Jeff Selingo: And I think that's part of the problem in the redesign, because colleges and universities are businesses, and they are more than ever trying to enroll students and particular students, whether those are full pay students or they want a certain type of diversity or they want a certain type of academic profile. And so they've leaned into all of these practices that lock in their class or especially as applications have gone up that demonstrate interest of those students who are really needed. And so that's why the whole early admissions process is the part that has really bothered me the most. And if I were to redesign it, you would almost have to get, though, all the institutions to say, okay, we're going to stop doing this together, or we're going to change those processes around early together. Because the problem is, is if one institution does it, I think that's almost impossible, because they're going to be put at a disadvantage with everybody else. 

But that to me is the, one of the biggest redesigns that could happen, because all of that, the November 1 deadlines, the October 15th deadlines now, even earlier deadlines, has just moved up the entire college search process now really into the junior year. And then now what used to happen in the junior year is happening in the sophomore year. So you're not even getting through half of high school without really thinking about college. So that's the first redesign and it has to happen at the college level because high schools, I get it, are responding to what colleges are doing. And then parents are in the high school system and they're responding to what the high schools want out of them. So that, to me, is where it starts. 

And unfortunately, Debra, I just don't see, colleges are more desperate for enrollment in some cases than ever before. 

Debra Wilson: Say you were a head of school and you're the college admissions person. You're wearing two hats for a very flexible industry. Like how would you be thinking about this differently? Given everything you've learned in the last two years you've been really working on this and even before?

Jeff Selingo: So I think the first thing that we have to do is redesign the college counseling process experience in high school. So what I think's happening is that independent schools have been really good about trying to close off the first two years. I see this at a lot of schools, I do, right? Like, let's not talk about college in the first or second year of high school.

But what happens is that you have anxious parents who see it and hear it all around them. They have more information than ever before. And so they're pushing it on their side to do something. They're going out and hiring their own independent counselors or they're just pushing their kids to do everything themselves without enough direction, to be honest with you, around this. 

And I have a personal example of this that I wrote about recently. I was at a coffee for my eighth grader about the move to upper school. So this is a coffee, by the way, in the fall of their eighth grade year about their high school years, starting in a year from now, essentially. And at some point, the questions from the parents moved right to college, in eighth grade. And so I get it. We as independent school leaders could wall that stuff off as much as we can, but we can't stop it.
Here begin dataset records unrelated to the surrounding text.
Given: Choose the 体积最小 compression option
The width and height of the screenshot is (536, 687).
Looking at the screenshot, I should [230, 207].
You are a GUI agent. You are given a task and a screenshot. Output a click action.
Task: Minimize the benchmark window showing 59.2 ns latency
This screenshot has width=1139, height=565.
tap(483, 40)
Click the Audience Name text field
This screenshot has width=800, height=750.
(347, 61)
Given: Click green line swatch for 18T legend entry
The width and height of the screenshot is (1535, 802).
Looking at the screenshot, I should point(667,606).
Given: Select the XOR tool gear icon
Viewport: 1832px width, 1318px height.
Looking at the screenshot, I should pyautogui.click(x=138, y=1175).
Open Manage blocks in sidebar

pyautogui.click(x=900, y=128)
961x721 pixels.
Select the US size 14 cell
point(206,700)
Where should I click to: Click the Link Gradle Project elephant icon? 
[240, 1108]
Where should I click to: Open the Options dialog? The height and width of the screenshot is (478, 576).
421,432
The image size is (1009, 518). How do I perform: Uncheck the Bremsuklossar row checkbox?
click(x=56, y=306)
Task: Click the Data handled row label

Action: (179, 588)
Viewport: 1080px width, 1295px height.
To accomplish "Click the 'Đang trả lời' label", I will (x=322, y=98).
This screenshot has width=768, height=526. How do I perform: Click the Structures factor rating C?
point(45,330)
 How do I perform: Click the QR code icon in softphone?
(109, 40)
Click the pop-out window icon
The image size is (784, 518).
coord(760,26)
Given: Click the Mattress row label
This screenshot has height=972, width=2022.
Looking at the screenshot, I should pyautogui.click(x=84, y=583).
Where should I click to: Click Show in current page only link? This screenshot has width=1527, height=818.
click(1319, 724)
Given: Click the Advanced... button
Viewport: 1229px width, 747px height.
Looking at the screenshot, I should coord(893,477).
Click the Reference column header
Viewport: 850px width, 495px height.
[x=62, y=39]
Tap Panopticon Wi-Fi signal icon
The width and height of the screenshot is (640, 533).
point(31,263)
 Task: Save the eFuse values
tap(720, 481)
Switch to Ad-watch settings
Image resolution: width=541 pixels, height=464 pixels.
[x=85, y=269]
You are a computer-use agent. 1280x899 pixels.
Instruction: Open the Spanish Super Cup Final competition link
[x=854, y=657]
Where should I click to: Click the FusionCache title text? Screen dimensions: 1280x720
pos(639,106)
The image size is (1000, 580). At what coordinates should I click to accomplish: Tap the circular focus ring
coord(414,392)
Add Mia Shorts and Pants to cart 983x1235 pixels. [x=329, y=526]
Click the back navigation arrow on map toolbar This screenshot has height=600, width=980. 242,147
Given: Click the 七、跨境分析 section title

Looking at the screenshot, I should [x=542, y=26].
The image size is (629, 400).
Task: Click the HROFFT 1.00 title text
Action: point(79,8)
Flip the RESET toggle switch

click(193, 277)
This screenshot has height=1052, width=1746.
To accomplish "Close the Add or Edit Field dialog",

It reminds me so much of what's happened with social media and phones. We tried as much as we could to control it until we kind of had to stop it. And the same thing is true here, where I think we have to develop a curriculum, maybe starting in middle school into high school, that is age appropriate for students around kind of the college search, the college process. So actually bring it back, bring it into those grades, age appropriate so that we're not trying to wall it off, because parents will just fill in those gaps. 

And then as we get into 10th, 11th, especially in junior and senior year is really focused on students looking beyond what has always been seen as success at those schools. So I talk a little bit about an independent school in my book that has students research colleges and universities that no one at that school has gone to in the previous couple of years. And I love this idea, right? I love this idea. And so they go out there, they research these schools. And this is very easy to do even if you say, even if you don't want to look at the schools that, or the colleges that your school has gone to in the past, you can just say, okay, you have to look at schools that are outside the top 100. Go out and research them, come back and present them to your peers, which they do here. And by the way, when you're presenting them to their peers, you're hiding the name of the school.

And I love this idea because what you're doing is focusing less on prestige and brand name and more on fit and what's right for you. And then reveal the name at the end. And as you know, the counselors at the school have told me over and over again, is that people are surprised. People are a little disappointed, which shows you the social proof of name, because they're really excited about a school and then they hear the name of it and they're like, I can't apply there. And parents are like, why are you even researching these schools? 

So I think some of this is about changing that mindset in junior and senior year by forcing students to look more broadly. That's how I would redesign it.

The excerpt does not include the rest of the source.